Dataset Developers: Cohere Infrastructure Team
Data Statement Authors: Cohere Safety Team & Responsibility Council
Size: ~200GB filtered, ~3TB unfiltered
The unfiltered dataset is used to train Representation models that reflect the world, including its current harms and biases. This enables them to be effective for use cases such as content moderation.
The filtered dataset is used to train the Generation models to complete sentences based on a prompt, while minimizing harmful generations. Our use of filtered training data is motivated by the observation of (Bender et al., 2021) that uncurated data used to train language models encodes the dominant view, further harming people at the margins. Cohere continues to invest significant resources towards dataset curation to prevent harm.

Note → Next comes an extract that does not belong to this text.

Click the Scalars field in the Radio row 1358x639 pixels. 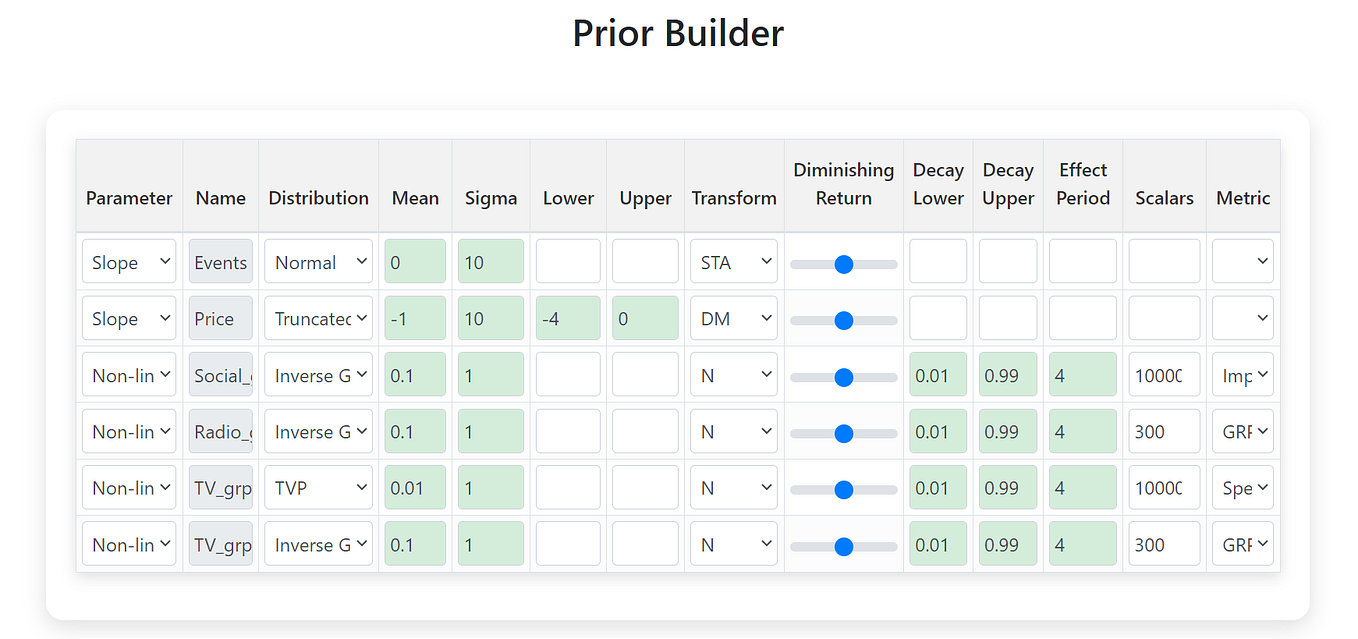[x=1164, y=432]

This model is trained on the Google Books dataset, CommonCrawl, and text from the internet scraped by the Cohere infrastructure team. The top ten domains scraped by our team include:
wordpress.com, medium.com, stackexchange.com, tumblr.com, elsevier.com, genius.com, bbc.co.uk, libsyn.com, yahoo.com, nytimes.com
The scraped data is similar in composition to many other large, Internet-sourced language modeling datasets, and hence reflects perspectives that skew young, white, and male (Bender et al., 2021). Language models trained on such data encode the hegemonic viewpoint; Jo and Gebru, 2021 detail issues and solutions around this topic in-depth. Enhancing the diversity of our training data is a top priority as we continue to iterate our data collection process.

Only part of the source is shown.